To demonstrate the deglycosylation ability of PNGase F and Immobilized PNGase F on various substrates, a selection of glycoproteins was processed with either PNGase F or Immobilized PNGase F (Fig. 4). All N-glycans on trastuzumab and etanercept, and the Fc-glycans on cetuximab were efficiently removed within one hour using native reaction conditions. When adding RapiGest™ and performing the reaction under denaturing conditions, all N-glycans – including the Fab-glycans – of cetuximab were completely removed within 10 min with PNGase F and 15 min with Immobilized PNGase F. The more complex Fc-fusion proteins abatacept and aflibercept were successfully deglycosylated by Immobilized PNGase F in 30 min under denaturing reaction conditions. Using both denaturing and reducing reaction condition, the commonly used glycoprotein standard RNase B was completely deglycosylated in 10 or 15 min, with PNGase F or Immobilized PNGase F, respectively. The deglycosylated samples generated under both native and denatured conditions are compatible with LC-MS analysis.

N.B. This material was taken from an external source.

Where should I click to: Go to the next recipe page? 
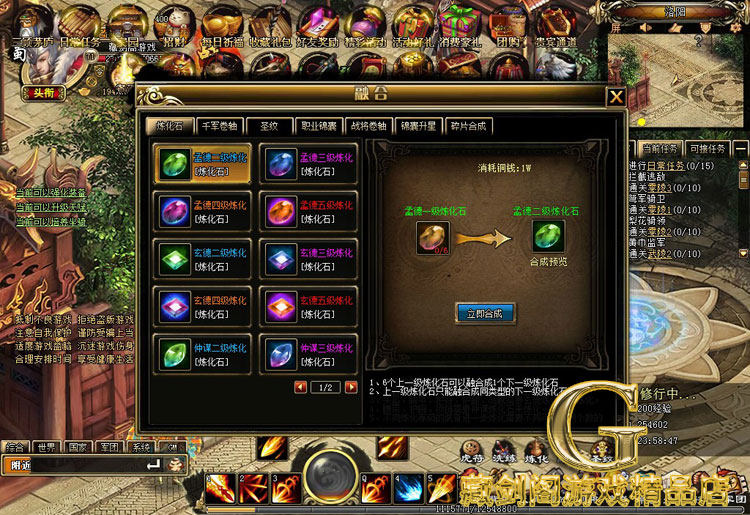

Figure 4. Key characteristics and SDS-PAGE assay of a selection of glycoproteins deglycosylated using PNGase F and Immobilized PNGase F. The table above specifies important characteristics of the examined glycoproteins, the reaction conditions used for the deglycosylation and the sample preparations performed before SDS-PAGE analysis. The mass shifts on the gels show the successful removal of N-glycans from the various glycoprotein substrates.

* RapiGest™ SF Surfactant from Waters Corporation is included in Immobilized PNGase F Denaturing. RapiGest™ is a trademark of Waters Corporation.